- IATA: none; ICAO: none; FAA LID: 4R5;

Summary
- Airport type: Public
- Owner: Town of La Pointe
- Serves: La Pointe, Wisconsin
- Opened: August 1949
- Time zone: CST (UTC−06:00)
- • Summer (DST): CDT (UTC−05:00)
- Elevation AMSL: 649 ft / 198 m
- Coordinates: 46°47′19″N 090°45′31″W﻿ / ﻿46.78861°N 90.75861°W
- Website: www.townoflapointewi.gov/airport

Map
- 4R5 Location of airport in Wisconsin4R54R5 (the United States)

Runways
| Direction | Length |  | Surface |
| ft | m |
| 4/22 | 3,000 | 914 | Asphalt |

Statistics
- Aircraft operations (2022): 6,050
- Based aircraft (2024): 1
- Source: Federal Aviation Administration

= Major Gilbert Field Airport =

Major Gilbert Field Airport, also known as Madeline Island Airport, is a town-owned public use airport located 2 miles (3 km) northeast of the central business district of La Pointe, Wisconsin, a town in Ashland County, Wisconsin, United States. It is named in honor of Major Gordon E. Gilbert, who served in the 554th Fighter-Bomber Squadron in WWII. The airport is included in the Federal Aviation Administration (FAA) National Plan of Integrated Airport Systems for 2025–2029, in which it is categorized as a basic general aviation facility.

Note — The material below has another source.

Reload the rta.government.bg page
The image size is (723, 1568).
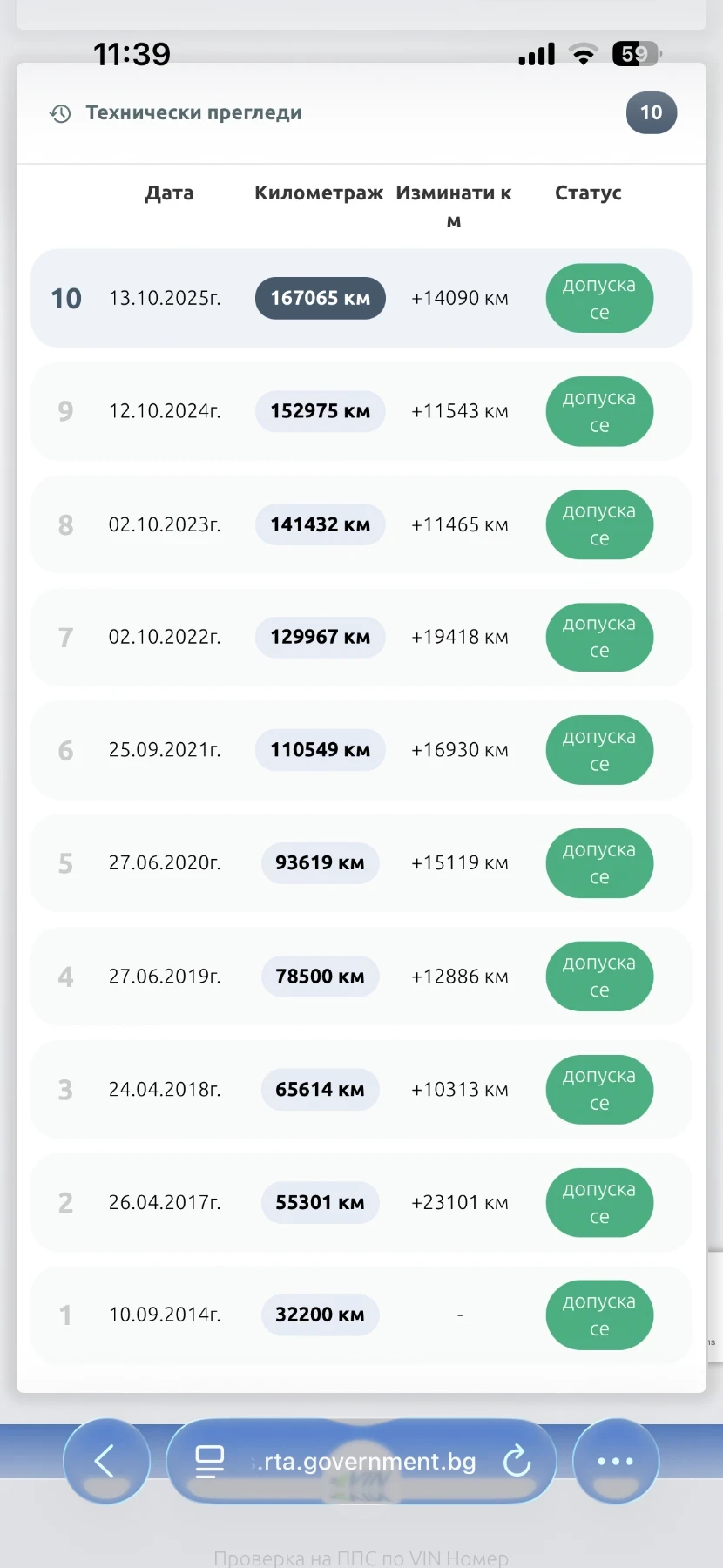(x=517, y=1461)
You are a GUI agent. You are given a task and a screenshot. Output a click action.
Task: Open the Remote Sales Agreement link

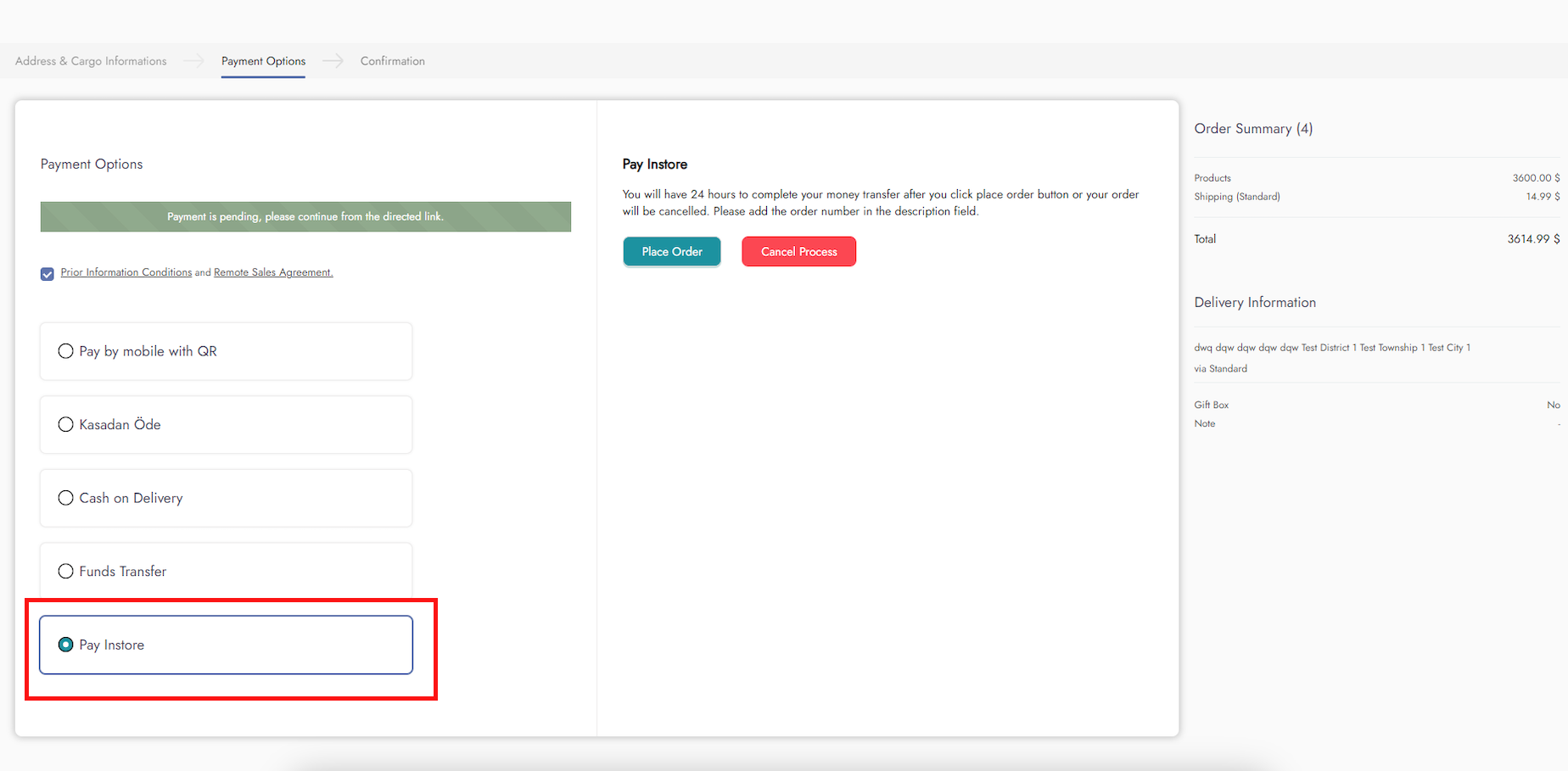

Although most airports in the United States use the same three-letter location identifier for the FAA and International Air Transport Association (IATA), this airport is assigned 4R5 by the FAA but has no designation from the IATA.

== Facilities and aircraft ==
Major Gilbert Field Airport covers an area of 136 acres (55 ha) at an elevation of 649 feet (198 m) above mean sea level. It has one runway: 4/22 which is 3,000 by 75 feet (914 x 23 m) with an asphalt surface.

For the 12-month period ending August 23, 2022, the airport had 6,050 aircraft operations, an average of 17 per day: 99% general aviation and 1% air taxi.
In July 2024, there was 1 aircraft based at this airport: 1 single-engine.